This Article is From Dec 10, 2010

Polio kills 206 in Republic of Congo: UNICEF

Polio kills 206 in Republic of Congo: UNICEF
Johannesburg: A rare and unusually fatal outbreak of polio in Republic of Congo has caused more than 200 deaths in the Central African nation, a UNICEF spokesman said today.

The disease usually strikes children under 5, but most of those affected have been young men between the ages of 15 and 24, said Martin Dawes, the agency's West Africa spokesman.

"Polio is an absolutely a red hot travelling virus, which will affect a lot of people if immunisation rates are not good," Dawes said. "The fact we've have this virus means there was a hole in the immunisation rates in the past."
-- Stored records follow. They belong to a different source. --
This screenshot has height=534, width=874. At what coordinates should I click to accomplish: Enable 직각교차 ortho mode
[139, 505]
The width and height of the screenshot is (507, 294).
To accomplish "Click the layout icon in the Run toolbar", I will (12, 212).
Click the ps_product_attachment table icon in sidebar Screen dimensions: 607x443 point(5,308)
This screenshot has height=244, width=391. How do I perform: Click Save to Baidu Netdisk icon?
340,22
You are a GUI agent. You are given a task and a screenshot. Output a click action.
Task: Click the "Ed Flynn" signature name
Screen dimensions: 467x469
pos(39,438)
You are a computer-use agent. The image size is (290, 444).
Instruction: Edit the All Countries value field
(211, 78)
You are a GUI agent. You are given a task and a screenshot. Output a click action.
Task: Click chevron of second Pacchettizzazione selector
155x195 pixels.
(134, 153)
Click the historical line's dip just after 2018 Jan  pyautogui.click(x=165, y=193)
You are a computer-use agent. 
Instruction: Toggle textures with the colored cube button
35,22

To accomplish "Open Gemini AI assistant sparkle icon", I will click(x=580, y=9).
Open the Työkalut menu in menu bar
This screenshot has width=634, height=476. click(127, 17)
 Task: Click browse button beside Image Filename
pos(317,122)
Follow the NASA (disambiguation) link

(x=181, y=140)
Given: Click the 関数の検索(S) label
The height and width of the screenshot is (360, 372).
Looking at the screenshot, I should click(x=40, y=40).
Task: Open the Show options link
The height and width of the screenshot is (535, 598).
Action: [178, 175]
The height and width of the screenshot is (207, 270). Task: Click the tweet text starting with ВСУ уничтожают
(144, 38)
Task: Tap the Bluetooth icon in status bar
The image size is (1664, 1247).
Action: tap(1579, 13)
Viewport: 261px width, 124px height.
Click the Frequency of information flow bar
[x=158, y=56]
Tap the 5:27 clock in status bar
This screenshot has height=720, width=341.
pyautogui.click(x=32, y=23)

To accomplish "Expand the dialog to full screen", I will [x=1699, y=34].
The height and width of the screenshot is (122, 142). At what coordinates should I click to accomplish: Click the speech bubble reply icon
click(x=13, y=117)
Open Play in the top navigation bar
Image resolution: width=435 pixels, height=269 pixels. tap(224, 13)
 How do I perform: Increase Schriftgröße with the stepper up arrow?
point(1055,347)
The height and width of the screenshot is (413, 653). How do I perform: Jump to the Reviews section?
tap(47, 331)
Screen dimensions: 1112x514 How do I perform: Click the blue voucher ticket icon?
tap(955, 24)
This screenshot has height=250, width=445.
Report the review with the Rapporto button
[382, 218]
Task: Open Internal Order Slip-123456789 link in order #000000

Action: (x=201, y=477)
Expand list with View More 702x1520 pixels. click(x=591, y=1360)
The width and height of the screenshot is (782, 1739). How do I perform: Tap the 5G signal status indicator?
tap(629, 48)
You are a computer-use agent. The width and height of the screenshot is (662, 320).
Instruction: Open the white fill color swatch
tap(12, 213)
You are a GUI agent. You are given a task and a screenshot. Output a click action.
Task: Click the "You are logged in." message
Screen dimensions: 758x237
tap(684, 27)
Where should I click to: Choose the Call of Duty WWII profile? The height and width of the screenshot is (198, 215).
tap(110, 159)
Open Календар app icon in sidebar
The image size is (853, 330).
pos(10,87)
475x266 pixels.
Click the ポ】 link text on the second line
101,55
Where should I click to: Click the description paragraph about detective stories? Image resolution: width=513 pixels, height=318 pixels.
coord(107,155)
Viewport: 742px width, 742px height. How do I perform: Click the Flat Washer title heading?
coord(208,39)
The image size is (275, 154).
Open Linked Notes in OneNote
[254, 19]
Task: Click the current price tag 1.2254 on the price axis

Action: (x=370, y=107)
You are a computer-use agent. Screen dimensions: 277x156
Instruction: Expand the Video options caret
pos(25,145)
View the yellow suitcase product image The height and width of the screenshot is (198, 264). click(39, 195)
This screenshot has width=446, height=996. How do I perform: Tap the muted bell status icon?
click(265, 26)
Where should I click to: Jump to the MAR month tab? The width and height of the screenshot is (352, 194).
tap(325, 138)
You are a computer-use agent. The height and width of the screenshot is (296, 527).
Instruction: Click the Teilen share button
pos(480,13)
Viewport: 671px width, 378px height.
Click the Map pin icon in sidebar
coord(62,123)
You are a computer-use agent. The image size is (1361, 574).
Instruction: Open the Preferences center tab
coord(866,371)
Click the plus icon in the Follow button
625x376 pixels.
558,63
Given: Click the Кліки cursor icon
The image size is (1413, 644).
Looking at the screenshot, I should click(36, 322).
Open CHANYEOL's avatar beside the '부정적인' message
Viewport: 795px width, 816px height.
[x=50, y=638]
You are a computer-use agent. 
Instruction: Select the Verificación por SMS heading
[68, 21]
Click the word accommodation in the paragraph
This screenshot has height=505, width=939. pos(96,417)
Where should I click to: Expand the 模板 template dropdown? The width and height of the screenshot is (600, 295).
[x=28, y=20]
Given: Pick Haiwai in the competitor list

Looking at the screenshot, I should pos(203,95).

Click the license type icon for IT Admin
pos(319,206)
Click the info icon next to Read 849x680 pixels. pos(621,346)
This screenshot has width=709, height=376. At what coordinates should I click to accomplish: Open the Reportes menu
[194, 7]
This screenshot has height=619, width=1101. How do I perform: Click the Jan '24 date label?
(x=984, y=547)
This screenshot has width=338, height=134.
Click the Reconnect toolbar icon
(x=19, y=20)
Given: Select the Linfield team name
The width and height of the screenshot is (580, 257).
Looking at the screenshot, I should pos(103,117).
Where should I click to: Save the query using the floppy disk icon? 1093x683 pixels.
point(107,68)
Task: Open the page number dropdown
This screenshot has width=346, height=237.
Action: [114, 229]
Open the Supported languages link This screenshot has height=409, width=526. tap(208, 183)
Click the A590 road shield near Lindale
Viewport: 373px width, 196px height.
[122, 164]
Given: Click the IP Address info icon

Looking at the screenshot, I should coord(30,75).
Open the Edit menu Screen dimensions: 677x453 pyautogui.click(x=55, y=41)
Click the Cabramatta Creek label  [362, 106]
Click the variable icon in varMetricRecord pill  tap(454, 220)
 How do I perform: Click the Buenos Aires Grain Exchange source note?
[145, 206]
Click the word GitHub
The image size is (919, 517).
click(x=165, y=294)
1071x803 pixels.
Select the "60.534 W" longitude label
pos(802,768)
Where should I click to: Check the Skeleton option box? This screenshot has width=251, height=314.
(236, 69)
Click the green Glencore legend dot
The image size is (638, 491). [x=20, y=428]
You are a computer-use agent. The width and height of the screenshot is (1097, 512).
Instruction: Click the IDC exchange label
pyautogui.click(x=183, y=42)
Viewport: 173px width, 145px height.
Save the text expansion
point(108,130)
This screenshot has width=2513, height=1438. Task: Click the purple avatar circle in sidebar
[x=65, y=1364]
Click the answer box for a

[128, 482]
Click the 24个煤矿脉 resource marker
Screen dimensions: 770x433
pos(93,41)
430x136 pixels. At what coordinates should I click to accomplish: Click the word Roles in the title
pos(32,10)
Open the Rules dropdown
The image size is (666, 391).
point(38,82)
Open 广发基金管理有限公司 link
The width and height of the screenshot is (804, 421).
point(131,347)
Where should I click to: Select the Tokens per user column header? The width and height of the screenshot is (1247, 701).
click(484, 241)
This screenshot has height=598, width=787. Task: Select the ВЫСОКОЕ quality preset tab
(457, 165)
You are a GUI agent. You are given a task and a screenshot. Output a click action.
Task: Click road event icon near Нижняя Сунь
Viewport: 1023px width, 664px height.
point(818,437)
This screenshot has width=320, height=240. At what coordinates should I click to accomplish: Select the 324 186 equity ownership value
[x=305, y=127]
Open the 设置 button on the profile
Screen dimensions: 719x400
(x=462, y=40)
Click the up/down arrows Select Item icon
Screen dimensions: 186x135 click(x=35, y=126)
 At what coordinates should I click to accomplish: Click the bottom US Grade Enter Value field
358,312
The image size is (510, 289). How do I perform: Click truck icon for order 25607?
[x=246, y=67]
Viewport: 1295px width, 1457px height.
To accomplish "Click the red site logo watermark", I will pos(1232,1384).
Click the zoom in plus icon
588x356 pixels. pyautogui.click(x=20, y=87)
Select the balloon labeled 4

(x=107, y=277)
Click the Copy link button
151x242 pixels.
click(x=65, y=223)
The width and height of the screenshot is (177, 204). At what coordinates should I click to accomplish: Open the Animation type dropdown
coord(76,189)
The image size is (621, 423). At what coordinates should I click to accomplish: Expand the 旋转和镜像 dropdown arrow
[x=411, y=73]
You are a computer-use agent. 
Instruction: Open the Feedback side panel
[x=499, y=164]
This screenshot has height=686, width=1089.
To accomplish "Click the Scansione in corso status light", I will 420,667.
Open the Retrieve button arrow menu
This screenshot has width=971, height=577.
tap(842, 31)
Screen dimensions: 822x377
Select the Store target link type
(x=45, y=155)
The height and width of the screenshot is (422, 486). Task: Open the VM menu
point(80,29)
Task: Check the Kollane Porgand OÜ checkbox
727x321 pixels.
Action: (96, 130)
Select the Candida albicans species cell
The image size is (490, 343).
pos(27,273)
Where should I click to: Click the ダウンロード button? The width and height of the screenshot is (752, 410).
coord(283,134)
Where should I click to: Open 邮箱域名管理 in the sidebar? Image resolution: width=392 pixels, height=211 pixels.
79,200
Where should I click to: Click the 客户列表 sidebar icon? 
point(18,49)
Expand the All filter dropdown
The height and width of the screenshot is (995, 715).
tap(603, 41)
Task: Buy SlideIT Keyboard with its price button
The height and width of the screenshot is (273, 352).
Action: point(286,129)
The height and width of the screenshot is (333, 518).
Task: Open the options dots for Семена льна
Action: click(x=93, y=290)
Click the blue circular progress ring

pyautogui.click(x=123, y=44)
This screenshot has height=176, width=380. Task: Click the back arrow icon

Republic of Congo, a tiny nation often overshadowed by its much larger neighbour, Congo, was wracked by successive civil wars in the 1990s.

Up to 10 per cent of people paralysed by polio can die when their breathing muscles stop working. But Dawes said that 42 per cent of the cases in Republic of Congo had been fatal.

The vast majority of them have occurred in the oil-rich coastal port city of Pointe Noire.

The World Health Organisation, UNICEF and Rotary International said they began vaccinating some 3 million people in the Republic of Congo, Congo and nearby Angola last month. International aids groups have begun emergency immunisations in Pointe Noire and will continue them through the end of the year.

There is no cure for polio, which can only be prevented by immunisation. Polio is carried in the feces of the infected and often spread by contaminated water. The dreaded paralysing disease has been stamped out in the industrialised world but remains a threat in parts of Africa.